[start]

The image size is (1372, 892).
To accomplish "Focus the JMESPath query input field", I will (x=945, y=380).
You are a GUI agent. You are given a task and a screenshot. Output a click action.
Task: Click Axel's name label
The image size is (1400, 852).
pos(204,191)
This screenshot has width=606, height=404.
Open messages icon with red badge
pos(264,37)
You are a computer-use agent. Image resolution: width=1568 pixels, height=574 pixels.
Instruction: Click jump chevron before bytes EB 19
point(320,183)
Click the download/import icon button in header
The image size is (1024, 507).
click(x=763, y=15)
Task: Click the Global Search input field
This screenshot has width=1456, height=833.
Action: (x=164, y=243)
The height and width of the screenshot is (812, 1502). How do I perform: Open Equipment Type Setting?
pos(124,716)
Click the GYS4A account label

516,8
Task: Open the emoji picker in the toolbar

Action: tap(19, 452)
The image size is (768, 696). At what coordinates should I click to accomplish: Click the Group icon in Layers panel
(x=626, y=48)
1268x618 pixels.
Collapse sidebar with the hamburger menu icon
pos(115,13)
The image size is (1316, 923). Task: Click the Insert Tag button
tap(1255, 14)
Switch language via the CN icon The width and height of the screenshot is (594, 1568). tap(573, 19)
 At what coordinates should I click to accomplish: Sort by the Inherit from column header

[end]

Rewrite all of the records above, replacing every occurrence of "screenshot" with "screen capture" and leaving everything else unchanged.

The image size is (1372, 892).
To accomplish "Focus the JMESPath query input field", I will (x=945, y=380).
You are a GUI agent. You are given a task and a screen capture. Output a click action.
Task: Click Axel's name label
The image size is (1400, 852).
pos(204,191)
This screen capture has width=606, height=404.
Open messages icon with red badge
pos(264,37)
You are a computer-use agent. Image resolution: width=1568 pixels, height=574 pixels.
Instruction: Click jump chevron before bytes EB 19
point(320,183)
Click the download/import icon button in header
The image size is (1024, 507).
click(x=763, y=15)
Task: Click the Global Search input field
This screen capture has width=1456, height=833.
Action: (x=164, y=243)
The height and width of the screen capture is (812, 1502). How do I perform: Open Equipment Type Setting?
pos(124,716)
Click the GYS4A account label

516,8
Task: Open the emoji picker in the toolbar

Action: tap(19, 452)
The image size is (768, 696). At what coordinates should I click to accomplish: Click the Group icon in Layers panel
(x=626, y=48)
1268x618 pixels.
Collapse sidebar with the hamburger menu icon
pos(115,13)
The image size is (1316, 923). Task: Click the Insert Tag button
tap(1255, 14)
Switch language via the CN icon The width and height of the screen capture is (594, 1568). tap(573, 19)
 At what coordinates should I click to accomplish: Sort by the Inherit from column header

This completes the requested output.